══ Recorded information
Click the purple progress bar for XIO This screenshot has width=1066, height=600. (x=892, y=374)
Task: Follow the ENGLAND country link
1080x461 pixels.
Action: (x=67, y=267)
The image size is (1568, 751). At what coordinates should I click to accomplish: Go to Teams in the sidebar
════
══ Recorded information
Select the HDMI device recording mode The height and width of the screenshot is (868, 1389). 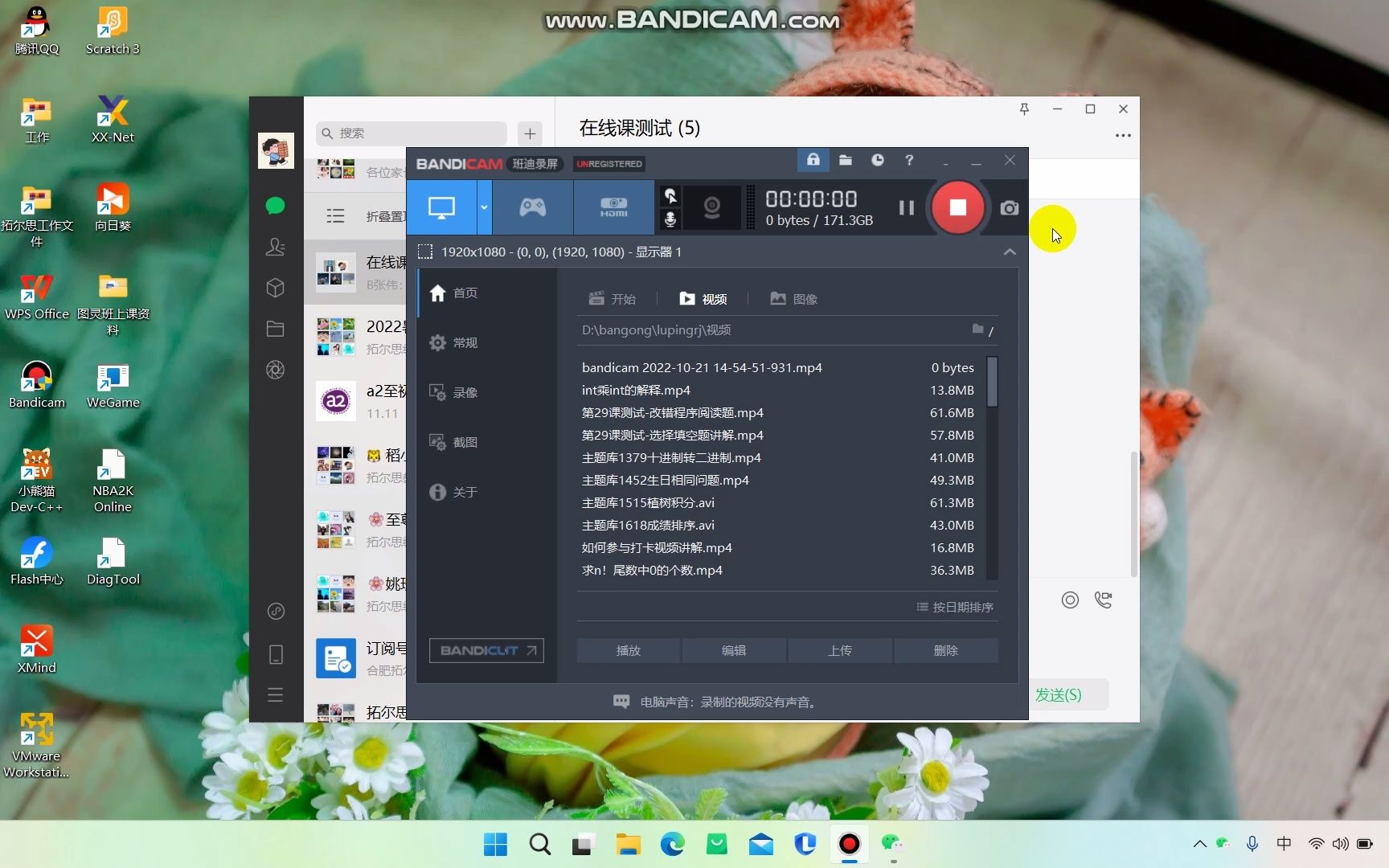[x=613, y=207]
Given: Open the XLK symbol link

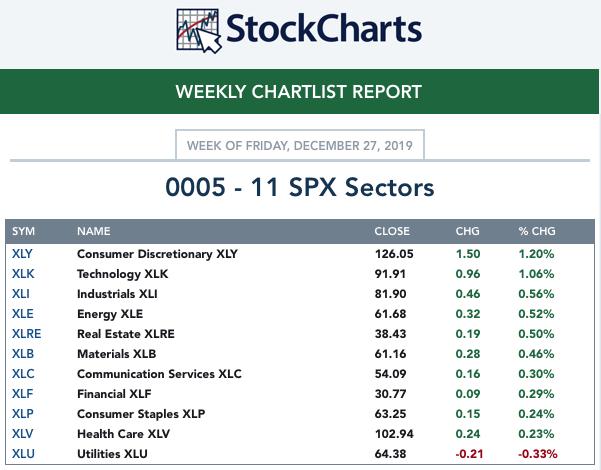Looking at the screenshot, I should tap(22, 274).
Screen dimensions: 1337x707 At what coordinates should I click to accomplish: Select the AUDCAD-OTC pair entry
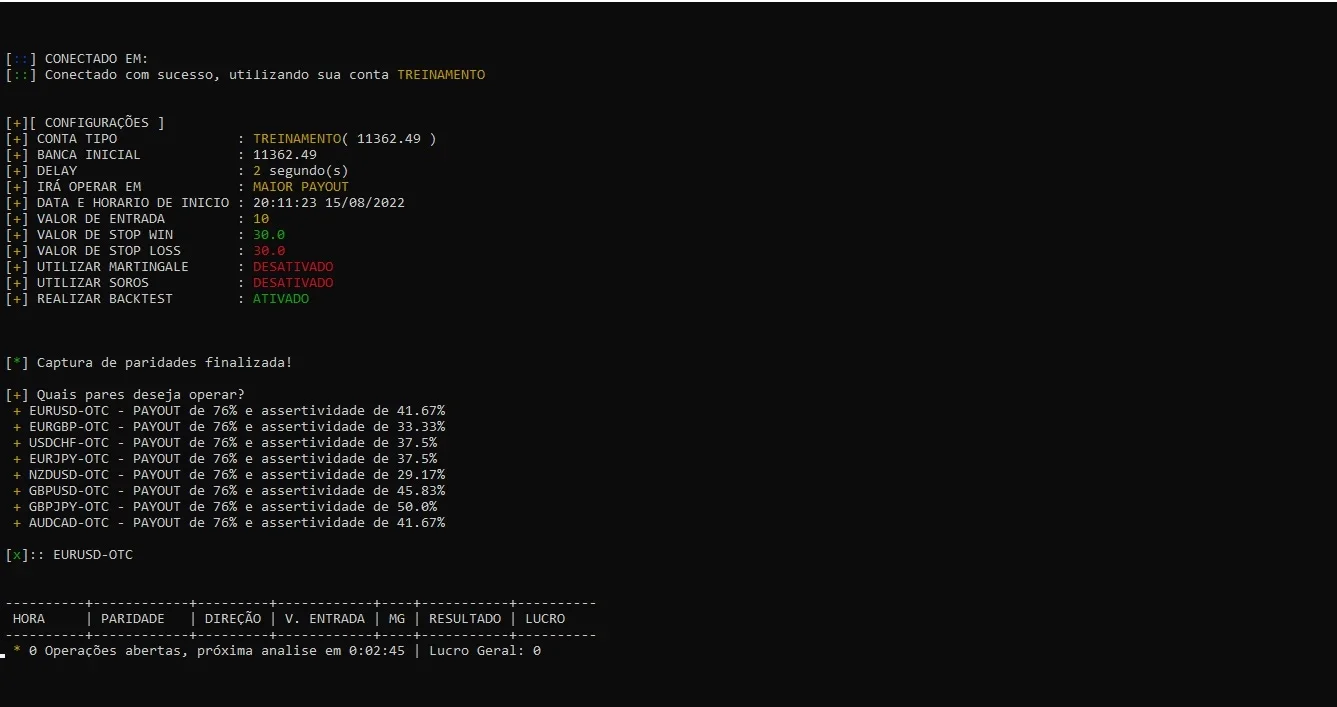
════
Please reproduce the part of the material that opens with the line containing "Click the purple" and closes with the line containing "The image size", both lines included, character for character.

Click the purple progress bar for XIO This screenshot has width=1066, height=600. (x=892, y=374)
Task: Follow the ENGLAND country link
1080x461 pixels.
Action: (x=67, y=267)
The image size is (1568, 751). At what coordinates should I click to accomplish: Go to Teams in the sidebar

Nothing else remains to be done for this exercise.